Developing a Vocal Manding Repertoire: Establishing Stimulus Control Over Echoic Behavior to Teach the Mand
|CHARLENE GERVAIS (Portia Learning Centre; Porita International)|
Many children with autism do not have an established echoic repertoire. Imitating vocalizations is an important skill for learning to vocally mand. Pairing procedures have been shown to increase vocalizations in some limited research studies, however, there is no evidence to suggest that pairing words with reinforcement reliably establishes echoic behavior. We examined the use of two procedures to establish echoic stimulus control and eventually establish a manding repertoire using stimulus control transfer procedures across verbal operants. We were successful in establishing vocal manding with the participant, a young boy with autism. Both procedures used direct reinforcement for echoic behavior, however, the second procedure included the use of visual cues. Establishing stimulus control over echoic behavior led to an increase in mand and tact repertoires. Results suggest that stimulus control transfer procedures across verbal operants, combined with careful analysis of current skills and barriers may increase success when attempting to establish vocal verbal behaviour. More research is needed to identify which procedures or combination of procedures are most effective for certain profiles.

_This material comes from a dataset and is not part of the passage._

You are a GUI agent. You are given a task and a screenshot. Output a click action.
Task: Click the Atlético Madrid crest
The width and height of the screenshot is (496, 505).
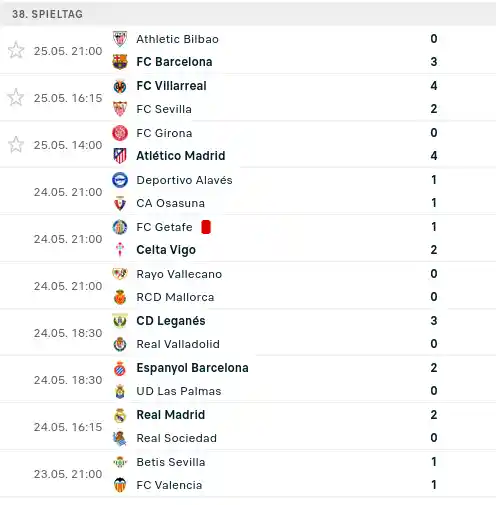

Teaching Learners Who Use a Speech Generator Device to Mand for Information-Asking Questions About Hidden Objects
|SARA GARBARINI (David Gregory School ), Maria DeMauro (David Gregory School)|
This study investigated if learners using a speech-generator device (SGD) could learn to mand for information, asking questions about hidden objects. We replicated the study by Williams, Perez-Gonzalez & Vogt (2003) with four learners who attended a program for children with special needs and who used the SGD but never used it to mand for information. The results indicated that learners can learn to use the SGD to ask questions when taught under the appropriate conditions of deprivation and systematic fading of textual and model prompts. We also measured generalization to untaught objects across settings.
Decreasing Echolalic Responses by Teaching a Conditional Response to the Autocliticor When Differentially Tacting From Two Options
|GLADYS WILLIAMS (Centro para la Investigacion y Ensenanza del Lenguaje), Sara Garbarini (David Gregory School ), Goldean Lowe (IMUA Family Services, Maui, Hawaii), Monica Rodriguez Mori (Centro para la Investigacion y Ensenanza del Lenguaje), Kenya Velazquez (Centro Altum)|
It is common for children who present with a dominant echolalic repertoire to respond with an echoic when presented with an autoclitic form of instruction requesting a tact or mand-response, as in, for example, "Is this an apple or an orange?" or "Would you like to eat cake or spinach?" The current study analyzed the effectiveness of a procedure that incorporated already established tacting, matching and reading repertoires to increase differential tacting based on an "or" relation between two options. We measured if this acquired skill decreased echolalia and generalized to untrained settings. The data suggested that the learners in this study learned to tact differentially from two options that were presented with the autoclitic. We also measured if the acquired skill generalized to natural settings.